**Do this**
Continue the piece on Lucknow's food, starting right after its final sentence about the aroma of pots cooking over coal fire at Idriss.

**Source**
Lucknow is considered as one of the gastronomical capitals of India. Its nawabi heritage is evident even today in its exquisite Awadhi cuisine—a unique refinement of Mughlai culinary traditions that is characterised by complex techniques and an amazing depth of tastes. Indeed, the food culture of Lucknow is the product of both science and art, passion and centuries-old kitchen secrets. It plays with your palate, tricks your gastronomic senses, and leaves you hungry for more.

From the melt-in-your-mouth tunday kebabs to the lip-smacking Awadhi—biryani locally called pulao—the food in Lucknow truly leaves you spellbound. On a recent trip to the city, the first thing we noticed is how much time the locals devote to food. From morning to late at night, Lucknowallahs are either eating or discussing what to eat next. And given the range of options available who can blame them.

Everyone in Lucknow has an opinion about the best korma, the best chaat, or the best kulfi. They seriously know their food and could easily be described as some of the most knowledgeable food connoisseurs in the world. And these food connoisseurs strongly recommended that we try the food at Idriss in the Chowk area of the city.

So off we went hunting for Idriss and its legendary biryani. And after reaching our destination we were assaulted by a range of emotions. For we found ourselves at a grimy hole-in-the-wall that barely had space for two wooden tables. Yet, the aroma of food being cooked in pots over coal fire prevented us from making a hasty retreat.

**Supplied entries**

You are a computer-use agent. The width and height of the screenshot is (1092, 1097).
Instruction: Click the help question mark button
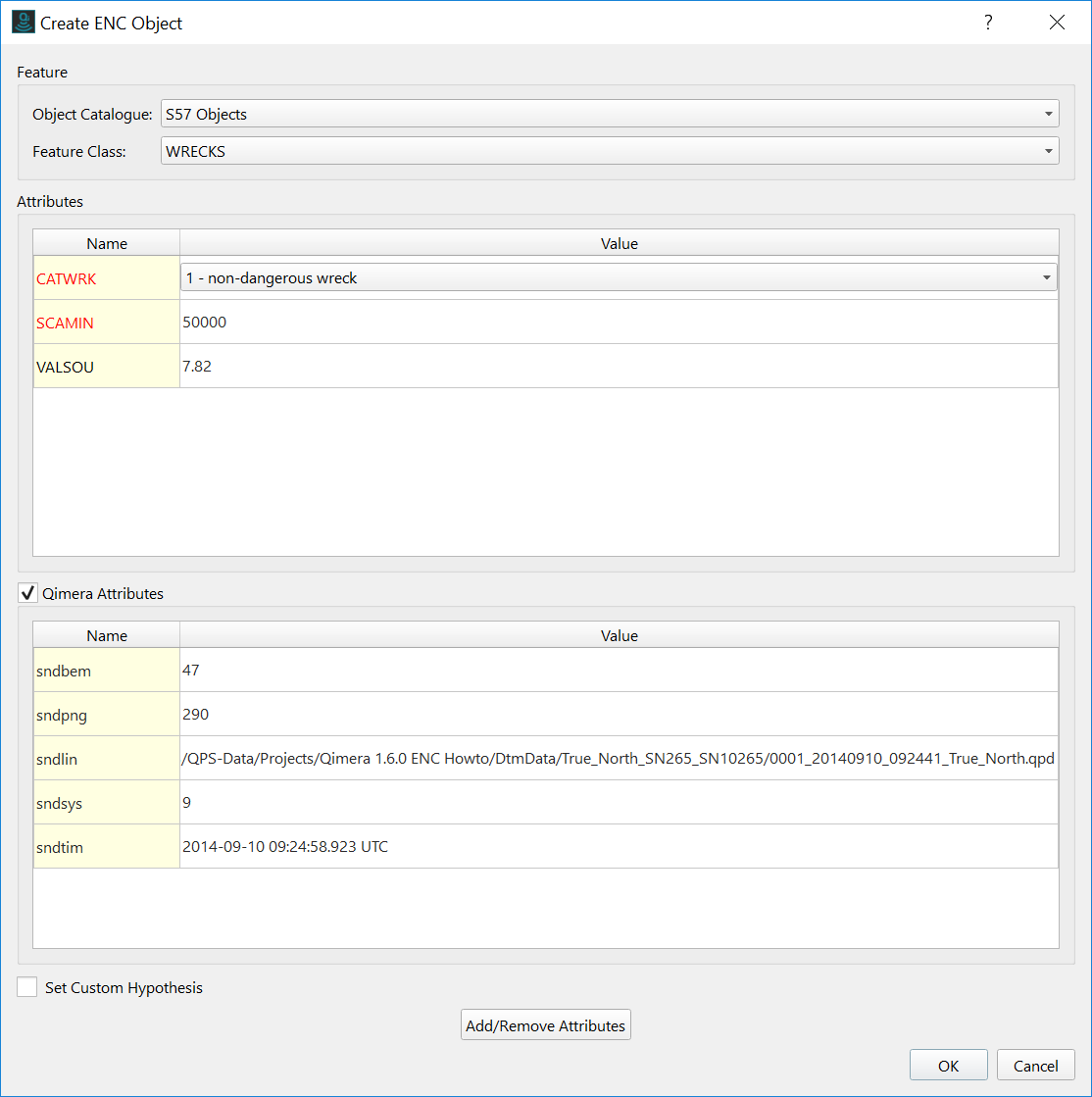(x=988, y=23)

---

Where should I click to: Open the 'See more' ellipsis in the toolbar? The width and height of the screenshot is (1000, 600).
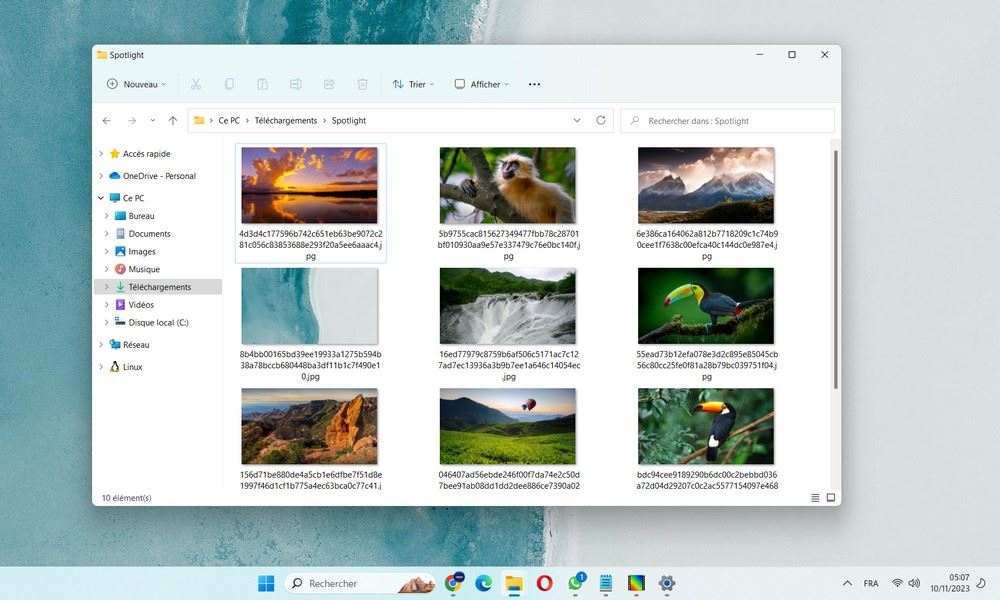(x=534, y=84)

**Task result**
As soon as our hosts got to know that we had come all the way from Delhi to sample their food, they took it as a matter of honour to overwhelm us with their culinary delights. Out came the most flavourful, succulent mutton korma that I had ever tasted—only comparison could be made to my mother’s korma and that’s saying something. Then came a delectable mutton stew. But what really bowled us over was the Idriss special daal. I never knew that ordinary moong daal could taste so extraordinary.

But we had missed out on the biryani because it was still being prepared. We were told to come back in the evening—an invitation we simply couldn’t resist. So as we returned to Idriss in the evening, we saw the place full of people from all walks of life. Some were sitting and eating, some were waiting their turn, some were ordering takeaway. And as we dug into our mutton biryani/pulao our palates began dancing with joy.


But the real revelation came to me when I looked around at all the happy people enjoying their food. And I realised that in Lucknow food is a great leveller. You could be a rickshaw puller or a wealthy businessman, but all come to Idriss to satisfy their gastronomic senses. And that is the true greatness of Lucknow’s food culture that transcends class, caste and religious barriers. Here’s to Lucknow and the love of food.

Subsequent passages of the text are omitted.